▸ TASK BRIEF
Report back every line below that carries the word "computer".

▸ DATA PROVIDED
• • •

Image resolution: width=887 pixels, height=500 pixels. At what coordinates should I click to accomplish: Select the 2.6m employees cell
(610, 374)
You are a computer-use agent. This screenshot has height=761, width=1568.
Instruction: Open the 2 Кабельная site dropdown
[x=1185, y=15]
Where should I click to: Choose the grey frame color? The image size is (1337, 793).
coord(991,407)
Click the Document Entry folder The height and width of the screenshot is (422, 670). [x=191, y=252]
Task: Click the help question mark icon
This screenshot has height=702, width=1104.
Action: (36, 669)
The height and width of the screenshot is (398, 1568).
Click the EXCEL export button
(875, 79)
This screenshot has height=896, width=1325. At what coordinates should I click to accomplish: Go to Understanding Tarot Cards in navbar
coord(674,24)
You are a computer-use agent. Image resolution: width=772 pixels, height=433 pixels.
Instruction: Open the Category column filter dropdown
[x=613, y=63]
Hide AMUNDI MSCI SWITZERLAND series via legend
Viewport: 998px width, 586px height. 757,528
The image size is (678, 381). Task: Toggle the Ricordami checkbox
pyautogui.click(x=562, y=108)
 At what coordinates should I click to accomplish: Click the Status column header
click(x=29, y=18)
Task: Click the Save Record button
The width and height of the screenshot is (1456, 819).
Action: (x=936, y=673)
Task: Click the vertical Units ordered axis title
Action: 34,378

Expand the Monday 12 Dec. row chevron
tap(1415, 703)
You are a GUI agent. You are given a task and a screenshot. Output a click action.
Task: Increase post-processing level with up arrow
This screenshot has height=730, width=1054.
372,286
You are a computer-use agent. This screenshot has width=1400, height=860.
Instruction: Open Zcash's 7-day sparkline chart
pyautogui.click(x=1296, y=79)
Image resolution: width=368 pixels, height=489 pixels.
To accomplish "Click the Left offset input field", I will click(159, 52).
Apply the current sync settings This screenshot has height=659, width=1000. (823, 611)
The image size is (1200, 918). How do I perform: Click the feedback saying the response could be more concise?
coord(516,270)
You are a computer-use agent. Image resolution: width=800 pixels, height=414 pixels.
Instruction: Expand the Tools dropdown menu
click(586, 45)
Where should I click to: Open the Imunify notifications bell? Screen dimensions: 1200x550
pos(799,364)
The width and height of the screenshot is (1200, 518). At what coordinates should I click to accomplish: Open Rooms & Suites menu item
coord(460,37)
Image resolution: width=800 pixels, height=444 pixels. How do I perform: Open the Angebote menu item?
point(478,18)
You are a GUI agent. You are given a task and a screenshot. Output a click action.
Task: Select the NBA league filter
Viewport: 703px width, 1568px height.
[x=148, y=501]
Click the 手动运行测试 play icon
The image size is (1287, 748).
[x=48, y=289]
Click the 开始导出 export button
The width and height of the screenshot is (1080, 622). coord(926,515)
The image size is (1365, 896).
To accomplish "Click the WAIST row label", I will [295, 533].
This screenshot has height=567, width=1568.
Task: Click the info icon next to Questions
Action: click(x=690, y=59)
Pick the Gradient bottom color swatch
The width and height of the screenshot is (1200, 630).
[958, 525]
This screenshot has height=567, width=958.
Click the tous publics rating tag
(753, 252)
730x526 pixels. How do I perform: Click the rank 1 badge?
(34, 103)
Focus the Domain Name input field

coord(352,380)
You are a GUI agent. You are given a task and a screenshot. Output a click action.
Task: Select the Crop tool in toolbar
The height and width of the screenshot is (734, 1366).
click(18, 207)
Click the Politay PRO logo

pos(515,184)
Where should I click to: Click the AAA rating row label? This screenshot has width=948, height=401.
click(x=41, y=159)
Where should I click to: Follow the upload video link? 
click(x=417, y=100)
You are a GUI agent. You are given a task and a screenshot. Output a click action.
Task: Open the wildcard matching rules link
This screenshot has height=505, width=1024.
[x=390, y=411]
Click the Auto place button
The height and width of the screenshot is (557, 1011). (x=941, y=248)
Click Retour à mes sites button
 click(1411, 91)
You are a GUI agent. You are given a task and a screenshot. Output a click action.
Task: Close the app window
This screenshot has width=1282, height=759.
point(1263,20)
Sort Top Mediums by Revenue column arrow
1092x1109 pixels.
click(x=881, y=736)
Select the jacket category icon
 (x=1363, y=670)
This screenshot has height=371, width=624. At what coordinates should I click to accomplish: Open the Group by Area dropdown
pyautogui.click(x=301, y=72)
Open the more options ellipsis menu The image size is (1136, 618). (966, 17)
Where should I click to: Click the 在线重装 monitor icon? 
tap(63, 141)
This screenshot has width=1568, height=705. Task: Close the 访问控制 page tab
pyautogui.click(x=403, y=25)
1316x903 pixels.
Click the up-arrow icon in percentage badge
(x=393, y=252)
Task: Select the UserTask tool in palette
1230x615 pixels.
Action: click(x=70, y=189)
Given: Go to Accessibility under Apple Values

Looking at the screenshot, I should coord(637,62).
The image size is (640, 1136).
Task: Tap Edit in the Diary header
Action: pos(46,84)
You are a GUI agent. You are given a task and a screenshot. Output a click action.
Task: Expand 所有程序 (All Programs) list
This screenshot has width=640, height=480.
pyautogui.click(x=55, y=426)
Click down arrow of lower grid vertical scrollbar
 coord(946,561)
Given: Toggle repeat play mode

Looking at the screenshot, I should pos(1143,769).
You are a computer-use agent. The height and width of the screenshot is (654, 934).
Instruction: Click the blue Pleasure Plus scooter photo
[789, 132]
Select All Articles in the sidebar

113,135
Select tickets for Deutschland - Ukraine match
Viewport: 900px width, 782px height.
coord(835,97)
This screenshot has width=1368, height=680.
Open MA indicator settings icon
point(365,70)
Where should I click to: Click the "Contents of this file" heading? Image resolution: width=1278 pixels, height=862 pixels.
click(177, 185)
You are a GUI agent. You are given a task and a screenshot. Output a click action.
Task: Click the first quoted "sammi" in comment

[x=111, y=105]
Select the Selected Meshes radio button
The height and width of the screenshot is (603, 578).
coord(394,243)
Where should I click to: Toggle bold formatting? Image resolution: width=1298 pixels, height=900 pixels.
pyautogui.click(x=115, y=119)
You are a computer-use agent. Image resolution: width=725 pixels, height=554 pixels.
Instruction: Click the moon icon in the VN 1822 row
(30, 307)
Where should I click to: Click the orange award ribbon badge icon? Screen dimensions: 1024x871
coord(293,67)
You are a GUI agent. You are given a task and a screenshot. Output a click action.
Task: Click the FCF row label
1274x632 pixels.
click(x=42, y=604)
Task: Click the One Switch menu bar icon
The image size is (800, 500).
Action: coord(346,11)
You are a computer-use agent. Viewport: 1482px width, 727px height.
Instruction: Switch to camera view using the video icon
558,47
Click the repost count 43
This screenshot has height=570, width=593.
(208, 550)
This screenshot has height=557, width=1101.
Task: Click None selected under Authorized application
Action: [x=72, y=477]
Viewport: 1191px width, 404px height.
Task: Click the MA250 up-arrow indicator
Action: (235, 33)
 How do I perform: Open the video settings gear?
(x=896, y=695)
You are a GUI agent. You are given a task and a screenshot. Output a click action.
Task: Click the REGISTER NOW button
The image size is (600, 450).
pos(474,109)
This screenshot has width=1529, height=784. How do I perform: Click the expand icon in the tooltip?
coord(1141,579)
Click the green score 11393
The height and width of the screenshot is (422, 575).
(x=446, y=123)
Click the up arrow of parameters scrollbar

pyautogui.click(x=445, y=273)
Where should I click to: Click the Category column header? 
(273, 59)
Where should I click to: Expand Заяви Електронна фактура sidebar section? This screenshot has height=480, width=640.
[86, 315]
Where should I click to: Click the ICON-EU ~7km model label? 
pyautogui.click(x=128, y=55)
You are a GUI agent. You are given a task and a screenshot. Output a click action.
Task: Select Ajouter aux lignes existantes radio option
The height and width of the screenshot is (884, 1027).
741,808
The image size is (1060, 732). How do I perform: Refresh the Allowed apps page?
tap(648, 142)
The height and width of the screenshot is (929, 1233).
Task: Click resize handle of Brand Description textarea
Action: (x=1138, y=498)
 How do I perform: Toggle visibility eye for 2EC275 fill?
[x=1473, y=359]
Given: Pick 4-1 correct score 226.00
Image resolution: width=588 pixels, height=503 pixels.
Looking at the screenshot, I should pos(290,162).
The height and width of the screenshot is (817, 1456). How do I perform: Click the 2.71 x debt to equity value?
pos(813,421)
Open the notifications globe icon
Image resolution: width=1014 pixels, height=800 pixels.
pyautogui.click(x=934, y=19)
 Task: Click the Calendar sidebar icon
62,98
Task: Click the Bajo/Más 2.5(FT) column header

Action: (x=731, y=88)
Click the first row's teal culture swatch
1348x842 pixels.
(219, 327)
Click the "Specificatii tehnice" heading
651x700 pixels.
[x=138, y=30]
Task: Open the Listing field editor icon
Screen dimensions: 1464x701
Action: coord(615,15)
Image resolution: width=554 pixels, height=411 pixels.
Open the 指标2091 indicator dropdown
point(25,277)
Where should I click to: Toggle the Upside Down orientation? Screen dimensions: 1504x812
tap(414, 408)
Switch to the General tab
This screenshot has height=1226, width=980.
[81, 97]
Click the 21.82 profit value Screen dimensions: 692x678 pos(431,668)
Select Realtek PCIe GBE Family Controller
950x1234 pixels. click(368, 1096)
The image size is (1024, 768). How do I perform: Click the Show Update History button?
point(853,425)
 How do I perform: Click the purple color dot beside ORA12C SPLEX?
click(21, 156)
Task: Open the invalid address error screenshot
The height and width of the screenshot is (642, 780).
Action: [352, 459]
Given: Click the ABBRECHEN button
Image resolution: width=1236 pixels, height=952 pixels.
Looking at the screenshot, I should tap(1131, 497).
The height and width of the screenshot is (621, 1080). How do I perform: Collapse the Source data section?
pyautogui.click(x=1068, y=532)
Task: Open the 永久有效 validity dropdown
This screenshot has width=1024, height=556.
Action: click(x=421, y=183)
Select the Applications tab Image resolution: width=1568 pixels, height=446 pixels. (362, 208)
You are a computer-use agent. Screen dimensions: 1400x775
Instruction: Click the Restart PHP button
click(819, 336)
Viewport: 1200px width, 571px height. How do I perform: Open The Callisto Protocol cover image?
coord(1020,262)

• • •

▸ ANSWER FOR THE TASK
You are a computer-use agent. This screenshot has height=761, width=1568.
You are a computer-use agent. Image resolution: width=772 pixels, height=433 pixels.
You are a computer-use agent. This screenshot has width=1400, height=860.
You are a computer-use agent. Image resolution: width=800 pixels, height=414 pixels.
You are a computer-use agent. The height and width of the screenshot is (654, 934).
You are a computer-use agent. Image resolution: width=725 pixels, height=554 pixels.
You are a computer-use agent. Viewport: 1482px width, 727px height.
You are a computer-use agent. Screen dimensions: 1400x775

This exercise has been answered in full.